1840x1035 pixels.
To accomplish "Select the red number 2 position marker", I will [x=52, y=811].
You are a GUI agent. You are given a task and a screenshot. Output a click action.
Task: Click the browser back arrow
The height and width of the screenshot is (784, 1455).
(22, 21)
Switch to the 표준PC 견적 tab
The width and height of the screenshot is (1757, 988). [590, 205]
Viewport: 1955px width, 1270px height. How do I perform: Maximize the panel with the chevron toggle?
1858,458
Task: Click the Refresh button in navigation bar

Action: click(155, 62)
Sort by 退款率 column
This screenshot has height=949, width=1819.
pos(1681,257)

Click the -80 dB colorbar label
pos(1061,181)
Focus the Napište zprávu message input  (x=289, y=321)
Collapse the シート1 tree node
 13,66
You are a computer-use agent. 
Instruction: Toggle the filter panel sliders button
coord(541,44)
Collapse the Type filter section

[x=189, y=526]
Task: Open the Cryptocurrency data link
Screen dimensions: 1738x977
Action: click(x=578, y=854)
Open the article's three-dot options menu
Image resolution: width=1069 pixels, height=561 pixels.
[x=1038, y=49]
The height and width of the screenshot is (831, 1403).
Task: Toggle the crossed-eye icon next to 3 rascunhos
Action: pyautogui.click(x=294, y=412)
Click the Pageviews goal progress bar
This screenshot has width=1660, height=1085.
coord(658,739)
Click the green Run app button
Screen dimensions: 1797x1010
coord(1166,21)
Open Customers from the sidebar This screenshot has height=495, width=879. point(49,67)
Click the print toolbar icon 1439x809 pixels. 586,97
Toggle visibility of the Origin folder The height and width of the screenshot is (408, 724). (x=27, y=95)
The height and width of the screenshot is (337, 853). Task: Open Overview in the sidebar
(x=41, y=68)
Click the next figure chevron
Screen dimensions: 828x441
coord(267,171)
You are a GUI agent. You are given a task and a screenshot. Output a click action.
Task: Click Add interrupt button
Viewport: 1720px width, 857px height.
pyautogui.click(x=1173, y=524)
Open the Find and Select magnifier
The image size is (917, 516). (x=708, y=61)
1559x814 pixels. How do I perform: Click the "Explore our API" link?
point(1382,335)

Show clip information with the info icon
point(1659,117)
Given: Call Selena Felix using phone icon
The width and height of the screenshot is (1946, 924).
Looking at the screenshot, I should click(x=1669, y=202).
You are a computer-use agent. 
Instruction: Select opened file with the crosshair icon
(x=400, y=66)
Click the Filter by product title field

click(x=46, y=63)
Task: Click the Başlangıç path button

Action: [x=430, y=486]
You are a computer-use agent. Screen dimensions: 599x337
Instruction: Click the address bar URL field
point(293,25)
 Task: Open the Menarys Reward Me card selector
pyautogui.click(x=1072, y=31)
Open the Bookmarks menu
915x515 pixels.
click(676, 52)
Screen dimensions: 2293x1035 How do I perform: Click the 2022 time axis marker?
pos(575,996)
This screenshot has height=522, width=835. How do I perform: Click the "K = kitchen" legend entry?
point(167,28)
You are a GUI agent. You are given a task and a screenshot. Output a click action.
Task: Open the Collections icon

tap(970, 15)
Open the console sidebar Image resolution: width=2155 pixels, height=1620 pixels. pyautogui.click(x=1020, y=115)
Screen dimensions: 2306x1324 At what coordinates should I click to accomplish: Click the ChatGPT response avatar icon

++++++++++

Exercise prompt: When you reach the line that contains "Task: Open the Collections icon" in the material above, please copy it and every line after it exactly, stopping only at the last line.

Answer area:
Task: Open the Collections icon

tap(970, 15)
Open the console sidebar Image resolution: width=2155 pixels, height=1620 pixels. pyautogui.click(x=1020, y=115)
Screen dimensions: 2306x1324 At what coordinates should I click to accomplish: Click the ChatGPT response avatar icon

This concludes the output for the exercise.